Work order
In full and without deviation, write out the entries that follow.

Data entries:
━━━━━━━━━━━━━━━━━━━━━━━━━━━━━━
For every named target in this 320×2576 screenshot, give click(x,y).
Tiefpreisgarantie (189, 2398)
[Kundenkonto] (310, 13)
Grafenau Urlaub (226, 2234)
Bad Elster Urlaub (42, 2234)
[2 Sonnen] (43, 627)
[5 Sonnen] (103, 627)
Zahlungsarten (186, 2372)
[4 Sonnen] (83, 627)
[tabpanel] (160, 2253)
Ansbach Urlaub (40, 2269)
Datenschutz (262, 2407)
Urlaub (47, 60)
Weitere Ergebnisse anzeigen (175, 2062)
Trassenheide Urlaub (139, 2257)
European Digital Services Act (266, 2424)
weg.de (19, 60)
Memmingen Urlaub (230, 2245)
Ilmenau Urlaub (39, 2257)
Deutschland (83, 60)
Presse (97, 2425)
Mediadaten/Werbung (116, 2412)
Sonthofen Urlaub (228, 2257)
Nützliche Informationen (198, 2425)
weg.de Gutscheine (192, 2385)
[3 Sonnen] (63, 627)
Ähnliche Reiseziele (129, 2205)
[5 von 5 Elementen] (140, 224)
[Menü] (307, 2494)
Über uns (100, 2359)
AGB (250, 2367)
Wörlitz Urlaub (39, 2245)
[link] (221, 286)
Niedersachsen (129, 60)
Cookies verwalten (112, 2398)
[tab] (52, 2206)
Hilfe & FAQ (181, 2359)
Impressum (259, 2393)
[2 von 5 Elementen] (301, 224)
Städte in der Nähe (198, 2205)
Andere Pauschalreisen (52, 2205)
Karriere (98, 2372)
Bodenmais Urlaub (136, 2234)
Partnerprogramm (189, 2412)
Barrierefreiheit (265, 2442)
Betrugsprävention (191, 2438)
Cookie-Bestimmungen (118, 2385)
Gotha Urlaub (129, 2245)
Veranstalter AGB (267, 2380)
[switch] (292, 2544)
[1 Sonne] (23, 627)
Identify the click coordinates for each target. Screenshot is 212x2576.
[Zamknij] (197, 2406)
━━━━━━━━━━━━━━━━━━━━━━━━━━━━━━
Final answer
For every named target in this 320×2576 screenshot, give click(x,y).
Tiefpreisgarantie (189, 2398)
[Kundenkonto] (310, 13)
Grafenau Urlaub (226, 2234)
Bad Elster Urlaub (42, 2234)
[2 Sonnen] (43, 627)
[5 Sonnen] (103, 627)
Zahlungsarten (186, 2372)
[4 Sonnen] (83, 627)
[tabpanel] (160, 2253)
Ansbach Urlaub (40, 2269)
Datenschutz (262, 2407)
Urlaub (47, 60)
Weitere Ergebnisse anzeigen (175, 2062)
Trassenheide Urlaub (139, 2257)
European Digital Services Act (266, 2424)
weg.de (19, 60)
Memmingen Urlaub (230, 2245)
Ilmenau Urlaub (39, 2257)
Deutschland (83, 60)
Presse (97, 2425)
Mediadaten/Werbung (116, 2412)
Sonthofen Urlaub (228, 2257)
Nützliche Informationen (198, 2425)
weg.de Gutscheine (192, 2385)
[3 Sonnen] (63, 627)
Ähnliche Reiseziele (129, 2205)
[5 von 5 Elementen] (140, 224)
[Menü] (307, 2494)
Über uns (100, 2359)
AGB (250, 2367)
Wörlitz Urlaub (39, 2245)
[link] (221, 286)
Niedersachsen (129, 60)
Cookies verwalten (112, 2398)
[tab] (52, 2206)
Hilfe & FAQ (181, 2359)
Impressum (259, 2393)
[2 von 5 Elementen] (301, 224)
Städte in der Nähe (198, 2205)
Andere Pauschalreisen (52, 2205)
Karriere (98, 2372)
Bodenmais Urlaub (136, 2234)
Partnerprogramm (189, 2412)
Barrierefreiheit (265, 2442)
Betrugsprävention (191, 2438)
Cookie-Bestimmungen (118, 2385)
Gotha Urlaub (129, 2245)
Veranstalter AGB (267, 2380)
[switch] (292, 2544)
[1 Sonne] (23, 627)
Identify the click coordinates for each target. Screenshot is 212x2576.
[Zamknij] (197, 2406)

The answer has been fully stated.